Given exercise → Turn the records into a numbered list, starting at the line that contains "Where should I click to: Select" and ending at the last line of the records, with blank lines left out.

------------

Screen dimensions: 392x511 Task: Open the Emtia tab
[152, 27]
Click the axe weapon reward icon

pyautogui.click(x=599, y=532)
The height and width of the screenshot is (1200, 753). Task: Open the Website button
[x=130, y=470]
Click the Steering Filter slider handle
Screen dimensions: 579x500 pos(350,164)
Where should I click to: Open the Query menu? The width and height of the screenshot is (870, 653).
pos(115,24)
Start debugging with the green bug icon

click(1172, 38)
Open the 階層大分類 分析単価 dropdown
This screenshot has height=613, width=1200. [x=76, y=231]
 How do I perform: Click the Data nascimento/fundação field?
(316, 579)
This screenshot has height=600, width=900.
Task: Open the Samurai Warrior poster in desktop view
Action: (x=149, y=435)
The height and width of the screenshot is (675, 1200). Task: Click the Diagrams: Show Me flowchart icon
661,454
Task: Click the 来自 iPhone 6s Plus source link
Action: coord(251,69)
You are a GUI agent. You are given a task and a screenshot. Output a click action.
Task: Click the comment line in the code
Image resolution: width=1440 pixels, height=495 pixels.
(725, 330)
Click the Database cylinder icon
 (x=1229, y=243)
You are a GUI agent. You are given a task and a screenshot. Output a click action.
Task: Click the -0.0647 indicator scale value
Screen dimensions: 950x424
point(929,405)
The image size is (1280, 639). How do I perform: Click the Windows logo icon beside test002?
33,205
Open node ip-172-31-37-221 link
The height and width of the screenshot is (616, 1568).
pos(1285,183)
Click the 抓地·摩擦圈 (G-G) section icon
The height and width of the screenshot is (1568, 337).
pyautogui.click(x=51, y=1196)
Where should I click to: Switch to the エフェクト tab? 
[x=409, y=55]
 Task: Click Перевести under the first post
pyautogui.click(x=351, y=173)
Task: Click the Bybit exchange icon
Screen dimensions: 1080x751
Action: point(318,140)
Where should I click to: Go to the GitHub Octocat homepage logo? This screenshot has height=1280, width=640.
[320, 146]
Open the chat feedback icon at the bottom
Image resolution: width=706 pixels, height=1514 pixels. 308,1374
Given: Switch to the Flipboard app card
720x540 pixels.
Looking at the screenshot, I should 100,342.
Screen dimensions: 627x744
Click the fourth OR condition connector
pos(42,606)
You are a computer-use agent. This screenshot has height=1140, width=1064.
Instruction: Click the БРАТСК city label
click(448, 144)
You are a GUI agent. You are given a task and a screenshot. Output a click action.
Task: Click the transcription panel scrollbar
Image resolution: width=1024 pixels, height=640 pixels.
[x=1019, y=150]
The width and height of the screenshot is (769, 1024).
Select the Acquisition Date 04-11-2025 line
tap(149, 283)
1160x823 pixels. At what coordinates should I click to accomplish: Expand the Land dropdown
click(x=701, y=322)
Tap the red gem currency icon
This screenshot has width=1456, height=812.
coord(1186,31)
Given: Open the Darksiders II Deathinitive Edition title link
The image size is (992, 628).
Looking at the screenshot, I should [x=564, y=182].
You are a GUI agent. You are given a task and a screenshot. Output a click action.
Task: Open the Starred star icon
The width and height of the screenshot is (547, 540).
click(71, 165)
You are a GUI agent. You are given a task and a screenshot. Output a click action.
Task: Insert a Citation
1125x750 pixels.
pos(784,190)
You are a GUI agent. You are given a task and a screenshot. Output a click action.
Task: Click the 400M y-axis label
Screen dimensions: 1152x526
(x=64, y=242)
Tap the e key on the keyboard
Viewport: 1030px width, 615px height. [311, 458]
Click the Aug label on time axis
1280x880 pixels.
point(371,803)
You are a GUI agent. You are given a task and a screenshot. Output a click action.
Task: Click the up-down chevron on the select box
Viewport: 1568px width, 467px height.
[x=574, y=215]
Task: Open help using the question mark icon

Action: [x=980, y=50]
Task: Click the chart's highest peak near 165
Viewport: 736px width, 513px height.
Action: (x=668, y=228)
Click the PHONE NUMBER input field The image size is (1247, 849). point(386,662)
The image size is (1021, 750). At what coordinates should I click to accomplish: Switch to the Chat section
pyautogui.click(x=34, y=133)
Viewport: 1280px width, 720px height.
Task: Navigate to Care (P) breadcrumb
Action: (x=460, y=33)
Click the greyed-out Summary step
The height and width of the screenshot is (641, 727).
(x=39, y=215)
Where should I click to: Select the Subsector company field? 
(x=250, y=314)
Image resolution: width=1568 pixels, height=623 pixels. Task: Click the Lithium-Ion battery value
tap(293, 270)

------------

Exercise answer →
1. Where should I click to: Select the Subsector company field? 
2. (x=250, y=314)
3. Image resolution: width=1568 pixels, height=623 pixels. Task: Click the Lithium-Ion battery value
4. tap(293, 270)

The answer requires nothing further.